Clustering

Functionality available

Baruwa is capable of running in a cluster.

Full Baruwa functionality is available from any member within a Baruwa cluster and all cluster members have equal status. This allows you to provide round robin access either using a load balancer or DNS configuration. This makes the running of a cluster totally transparent to the end users.

Cluster wide as well as node status information is visible via Global status and Scanner node status

Requirements

Baruwa stores client session information in Memcached, so all the nodes in the cluster should be configured to use the same Memcached server.

All nodes should be configured to either use a clustered MQ broker or use the same MQ broker as the other nodes. The nodes should be aware of the other nodes queues to enable them to submit tasks to those queues.

All the nodes with in a cluster should be configured to write to a single database and index data to a single or distributed sphinx server.

The full requirements are:

  • Shared Memcached server
  • Shared PostgreSQL server
  • Shared MQ broker or clustered broker
  • Shared Sphinx server or distributed sphinx servers

The recommended setup is to have Memcached, PostgreSQL, RabbitMQ, Sphinx running on a separate server.

The firewall on the server hosting the above shared services needs to be configured to allow the following connections from the cluster nodes.

  • TCP 9312, 9306 - Sphinx
  • TCP 5432 - PostgreSQL or 6432 Pgbouncer
  • TCP 4369 - RabbitMQ EPMD
  • TCP 11211 - Memcached

Shared quarantine

Since version 2.0.1 Baruwa supports shared quarantines using shared storage subsystems like NFS, GlusterFS, OCFS, etc. With a shared quarantine, message operations are still possible regardless of non availability of the node that processed the message.
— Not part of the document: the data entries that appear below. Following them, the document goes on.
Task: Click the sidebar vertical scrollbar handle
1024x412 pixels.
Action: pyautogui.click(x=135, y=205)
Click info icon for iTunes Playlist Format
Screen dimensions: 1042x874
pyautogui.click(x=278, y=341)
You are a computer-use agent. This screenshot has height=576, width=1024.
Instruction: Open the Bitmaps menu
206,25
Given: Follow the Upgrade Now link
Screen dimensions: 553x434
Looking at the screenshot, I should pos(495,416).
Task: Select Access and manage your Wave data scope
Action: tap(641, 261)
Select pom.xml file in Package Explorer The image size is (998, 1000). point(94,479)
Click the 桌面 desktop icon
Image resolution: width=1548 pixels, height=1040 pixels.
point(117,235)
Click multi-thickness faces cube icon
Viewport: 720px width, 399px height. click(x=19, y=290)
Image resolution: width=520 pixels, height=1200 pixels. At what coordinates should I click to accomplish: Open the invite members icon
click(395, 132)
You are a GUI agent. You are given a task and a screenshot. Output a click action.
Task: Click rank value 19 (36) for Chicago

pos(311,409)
To use a shared quarantine you need to:

  • Mount the quarantine directory to the shared file subsystem
  • Set the Baruwa configuration option ms.quarantine.shared to true
  • Ensure that Exim generates unique message ids by setting the localhost_number option
  • Ensure the celeryd and exim user ids are same for all nodes in the cluster

Limitations

Note

This limitation is not present when using a shared quarantine.

Quarantines are node specific, so messages quarantined on a failed node will not be accessible until the node is restored.